Pagi menjelang siang saya mengikuti acara diskusi. Acara ini diadakan oleh Gerakan Mahasiswa Satu Bangsa (GEMASABA) yang bertempat di balai perumahan Graha Kencana, Panglegur, Pamekasan. Pengadaan diskusi publik ini diselenggarakan untuk selain memperingati Hari Anti Korupsi juga sebagai upaya pencegahan berkorupsi.
Berbicara tentang korupsi seakan-akan tidak ada habisnya. Menjelajah jabatan dan keinginan menguasai adalah salah satu tujuan utama. Entah ingin menguasai jabatan atau menguasai keuntungan dijabatannya saya tidak tahu. Yang jelas perilaku menguasai tidak terlepas dari kepentingannya. Perbincangan dimulai dari tahap-tahapan perilaku korupsi. Berlanjut ke perbincangan mengenai hal-hal yang harus dicegah agar tidak berperilaku korupsi. Mulai dari pendidikan anti korupsi, pendidikan karakter, perilaku jujur, memperdalam keimanan, dan lain sebagainya. Intinya diarahkan ke hal-hal yang bisa mencegah.
Saya memang sangat kesal sekali melihat atau mendengar berita tertangkapnya seorang pejabat di televisi. Wajahnya menampakkan senyum sumringah. Mempertontonkan kebusukannya dengan senyuman. Hukumannya juga melebihi dari kenyamanan. Sehingga dapat dikatakan nyaman sekali. Coba kita lihat apa yang terjadi di kawanan pencuri-pencuri. Bahkan ada sebagian hukumannya tidak dijalankan dengan aturan hukum yang sudah berlaku. Hukum massalah yang dapat menunaikan perilaku kejahatannya. Apakah koruptor bukan penjahat? Penjahat bukan. Penjahat sejahat-jahatnya. Merampas uang rakyat dengan segala upaya pembohongan yang dilakukannya.
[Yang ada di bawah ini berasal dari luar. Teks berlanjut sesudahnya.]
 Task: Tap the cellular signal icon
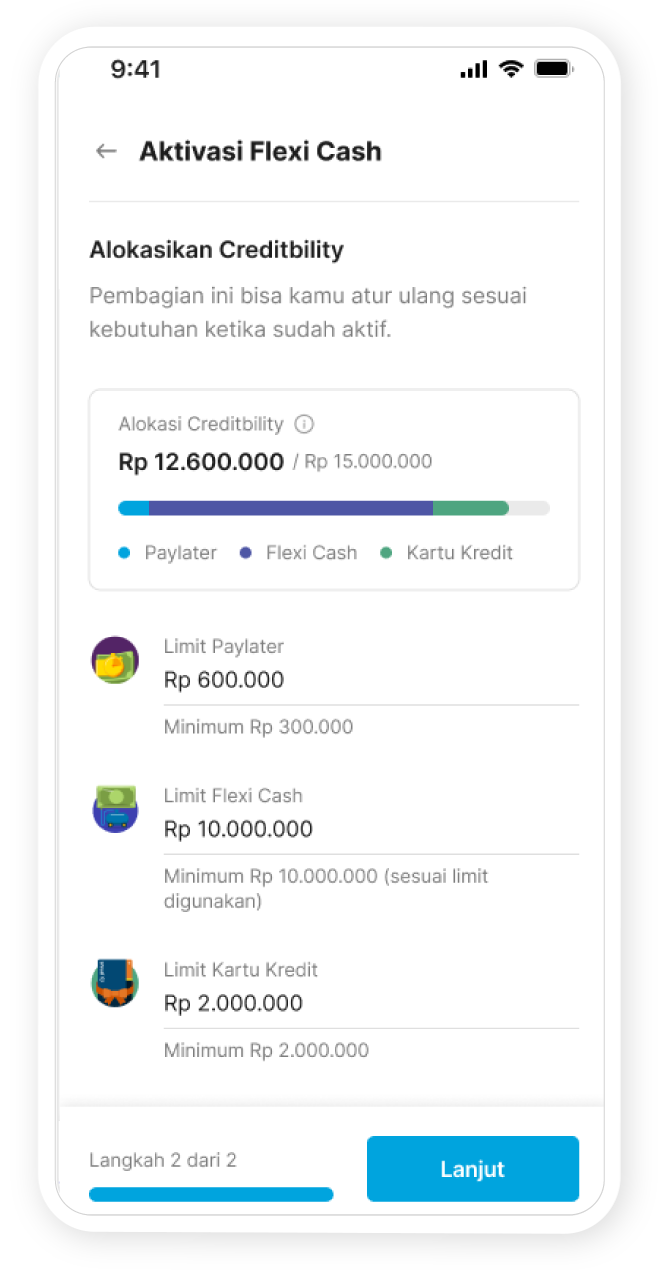(x=473, y=69)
Saya bukanlah pemerhati koruptor atau seseorang yang bisa menangani kasus tersebut. Saya hanya seorang pembaca karya sastra. Jelas sekali kalau saya tahu permasalahan sosial, tapi melalui karya sastra, khususnya Prosa. Meskipun di dalam karya sastra cenderung fiktif, khayalan, imajinasi, dan sebagainya. Saya kira karya sastra cukup memberikan petunjuk, amanat, dan berbagai macam bentuk pengetahuan. Dari segi mana pun. Kita perhatikan kumpulan cerpen Klop karya Putu Wijaya, di sana banyak cerita-cerita satire yang menyangkut korupsi dan berbagai macam kejahatan. Dan begitu pula Agus Noor yang karya-karyanya kebanyakan membahas tentang fenomena politik. Dengan bukunya yang sekarang terbit dengan judul Lelucon Para Koruptor oleh penerbit Diva Press sudah sangat jelas bahwa penulis adalah pemerhati orang korupsi. Barangkali isi dalam karyanya itu menyangkut seluk-beluk keburukan Negaranya yang akhir-akhir ini kasusnya tak kunjung selesai. Seperti kasus Papa kemaren. Aduh...itu sungguh membuat saya muak.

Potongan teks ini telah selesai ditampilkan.